On September 1, 2016, at a Press Conference in Hangzhou, China for the G20 meeting, President Obama said he is still optimistic about passage of the Trans-Pacific Partnership trade agreement. Obama argued that the economic benefits of the pact would win out once the “noise” of the election season subsides.

The President said he plans to assure the leaders of the other countries that signed the TPP that the U.S. will eventually approve the deal despite the very vocal opposition from Democratic and Republican lawmakers and Presidential candidates.

President Obama went to state:

“And it’s my intention to get this one done, because, on the merits, it is smart for America to do it. And I have yet to hear a persuasive argument from the left or the right as to why we wouldn’t want to create a trade framework that raises labor standards, raising environmental standards, protects intellectual property, levels the playing field for U.S. businesses, brings down tariffs.”

Obama stated that although other countries, such as Japan, have troubles passing the TPP, the other countries:

“are ready to go.  And what I’ll be telling them is that the United States has never had a smooth, uncontroversial path to ratifying trade deals, but they eventually get done”
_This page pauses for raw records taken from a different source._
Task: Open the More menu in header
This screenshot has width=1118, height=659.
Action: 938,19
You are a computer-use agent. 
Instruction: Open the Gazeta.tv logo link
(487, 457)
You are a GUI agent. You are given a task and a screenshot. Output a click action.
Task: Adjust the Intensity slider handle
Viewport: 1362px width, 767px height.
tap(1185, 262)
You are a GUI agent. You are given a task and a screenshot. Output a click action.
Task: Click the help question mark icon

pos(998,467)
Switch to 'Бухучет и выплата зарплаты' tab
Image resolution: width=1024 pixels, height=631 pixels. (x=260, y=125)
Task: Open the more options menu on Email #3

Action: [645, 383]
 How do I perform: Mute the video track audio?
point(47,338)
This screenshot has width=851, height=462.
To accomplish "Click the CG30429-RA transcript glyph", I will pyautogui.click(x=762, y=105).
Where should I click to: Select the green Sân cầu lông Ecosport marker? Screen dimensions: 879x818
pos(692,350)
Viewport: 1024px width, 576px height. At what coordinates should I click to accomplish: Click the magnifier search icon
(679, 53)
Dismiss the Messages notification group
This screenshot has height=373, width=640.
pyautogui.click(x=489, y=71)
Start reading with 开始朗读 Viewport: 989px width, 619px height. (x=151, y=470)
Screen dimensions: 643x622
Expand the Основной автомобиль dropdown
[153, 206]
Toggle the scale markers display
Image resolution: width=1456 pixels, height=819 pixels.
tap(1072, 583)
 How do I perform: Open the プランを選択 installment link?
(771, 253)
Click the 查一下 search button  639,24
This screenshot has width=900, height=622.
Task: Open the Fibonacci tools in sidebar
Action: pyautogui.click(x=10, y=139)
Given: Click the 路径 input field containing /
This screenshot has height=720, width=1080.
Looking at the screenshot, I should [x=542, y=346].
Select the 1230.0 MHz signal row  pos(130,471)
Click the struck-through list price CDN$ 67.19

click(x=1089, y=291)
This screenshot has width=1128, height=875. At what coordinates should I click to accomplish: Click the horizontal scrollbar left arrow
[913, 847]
“And so I intend to be making that argument. I will have to be less persuasive here because most people already understand that. Back home, we’ll have to cut through the noise once election season is over.  It’s always a little noisy there.”

As mentioned in the last blog post, one of the strongest arguments for the TPP is National Security.  Trade agreements help stop trade wars and military conflict.  But despite that very strong point, the impact of free trade on the average manufacturing worker has not been beneficial.

In a recent e-mail blast, the Steel Workers make the point:

“Because of unfair trade, 1,500 of my colleagues at U.S. Steel Granite City Works in Granite City, Illinois are still laid-off. It’s been more than six months since our mill shut down.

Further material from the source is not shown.